CON: Would add new bureaucracy
Aug. 5, 2012 at 3:05 a.m.
Goliad County Commissioner Ted Long strongly believes that the county's current road maintenance system does not need to be changed.
Changing to a county road department overseeing all road maintenance would have a negative impact, Long said.
"It takes away the personal contact with their commissioner that people enjoy now such as the 2 a.m. call to tell him a tree just blew down across my road as only one example," Long said. "It also adds a layer of bureaucracy between the folks that get things done and the taxpayer."
Long said the argument that consolidating the county's equipment is a money-saver is also a fallacy because items will wear out faster because of more use.
A meeting was held recently in which Robert Bass of Allison, Bass & Associates, a law firm from Austin, made a presentation on the pros and cons of the various systems to a group of residents interested in the county's road maintenance.

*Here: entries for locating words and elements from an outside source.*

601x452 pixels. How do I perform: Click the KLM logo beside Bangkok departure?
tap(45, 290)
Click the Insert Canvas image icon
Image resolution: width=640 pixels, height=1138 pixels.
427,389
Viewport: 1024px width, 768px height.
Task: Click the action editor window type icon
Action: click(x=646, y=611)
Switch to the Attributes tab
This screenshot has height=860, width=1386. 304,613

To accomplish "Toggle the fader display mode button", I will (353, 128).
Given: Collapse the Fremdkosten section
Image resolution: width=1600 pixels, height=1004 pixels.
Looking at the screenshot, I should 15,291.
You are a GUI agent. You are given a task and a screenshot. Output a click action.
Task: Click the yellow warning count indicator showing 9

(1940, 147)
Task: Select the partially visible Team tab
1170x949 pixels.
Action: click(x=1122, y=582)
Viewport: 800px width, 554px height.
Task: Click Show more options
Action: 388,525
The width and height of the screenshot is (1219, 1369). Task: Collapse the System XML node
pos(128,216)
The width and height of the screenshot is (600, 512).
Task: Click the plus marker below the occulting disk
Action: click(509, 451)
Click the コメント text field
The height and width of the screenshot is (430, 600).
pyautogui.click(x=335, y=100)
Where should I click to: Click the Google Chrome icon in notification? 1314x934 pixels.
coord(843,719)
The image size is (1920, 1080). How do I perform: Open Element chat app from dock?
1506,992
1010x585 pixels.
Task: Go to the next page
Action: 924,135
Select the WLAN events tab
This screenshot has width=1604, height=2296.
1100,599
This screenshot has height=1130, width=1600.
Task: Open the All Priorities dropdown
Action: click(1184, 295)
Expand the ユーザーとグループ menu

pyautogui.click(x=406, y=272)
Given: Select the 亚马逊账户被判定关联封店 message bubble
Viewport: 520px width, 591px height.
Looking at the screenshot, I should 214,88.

Long said information from that meeting reinforced his belief that changing to a unit system is not right for Goliad County. In the proposed system, a professional engineer would be in charge of all county road maintenance.
"Mr. Bass told us that the breaking point for cost savings was about 50,000 population and even then it was minimal," Long said. "I have looked at this issue several times since I first went to work for the county and always come up with this same conclusion.
Goliad has a population of about 7,200 people.
The commissioner said a change simply is not in the best interest of a small, mostly rural county.
Two of Goliad County's closest neighbors also use the precinct system of road maintenance.
In Victoria County, the county's 618 miles of roadway are maintained by each precinct's commissioner, said County Judge Don Pozzi.
Each precinct has between $350,000 and $380,000 in its road maintenance budgets.
One difference from some other counties that use the precinct system, Pozzi said, is that Victoria County's four precincts share equipment.
"We have one road crew that works in all precincts," he said. "They all share equipment and share expenses. They help each other as needed. Sharing seems to work pretty good.
"The system seems to have worked pretty well in the 10 years I've been here," Pozzi said.
DeWitt County Judge Daryl Fowler said the precinct system in place in his county is "working well" and a change is not in the works.
"It is not currently being addressed. A vote for a change to the unit road system went on the ballot within the last decade and failed," Fowler said.
DeWitt County's 690 miles of county roads are maintained with a $3.7 million budget, an increase of 43 percent over the previous year's budget.
Fowler said DeWitt County may also have to take additional steps to maintain its roads.
"Any system is going to be equipment-cost and manpower-cost intensive," Fowler said. "Because of our special needs stemming from Eagle Ford Shale exploration activity damages, we may be forced to hire outside contractors to rebuild roads after the needs have been prioritized and funded."